Source data:
----------
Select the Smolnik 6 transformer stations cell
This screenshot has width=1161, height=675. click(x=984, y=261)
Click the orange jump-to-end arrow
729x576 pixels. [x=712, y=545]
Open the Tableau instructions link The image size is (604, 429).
----------
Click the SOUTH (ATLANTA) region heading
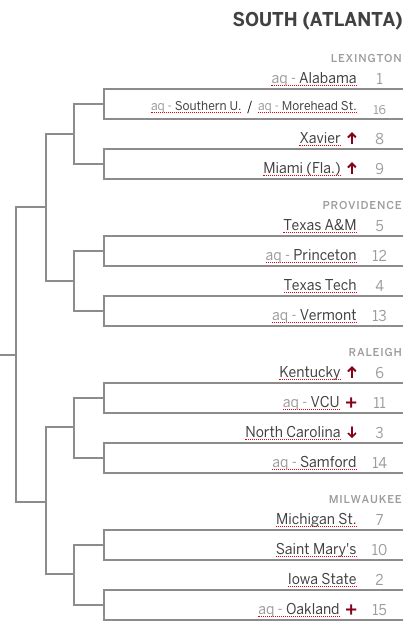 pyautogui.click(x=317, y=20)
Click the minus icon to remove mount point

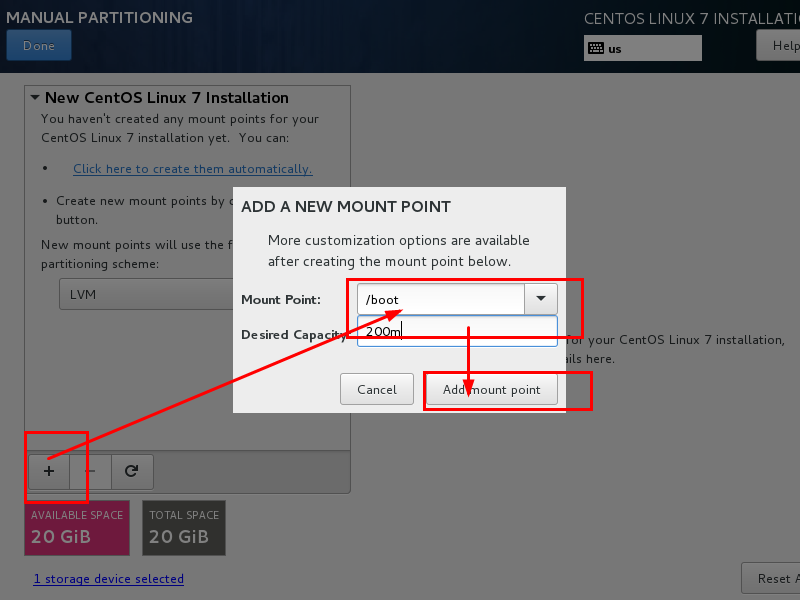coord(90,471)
----------
Work task: In the listing above, transcribe exactly everything from the line containing "Select the Smolnik" down to the line containing "Open the Tableau", including both and nothing more.

Answer section:
Select the Smolnik 6 transformer stations cell
This screenshot has width=1161, height=675. click(x=984, y=261)
Click the orange jump-to-end arrow
729x576 pixels. [x=712, y=545]
Open the Tableau instructions link The image size is (604, 429).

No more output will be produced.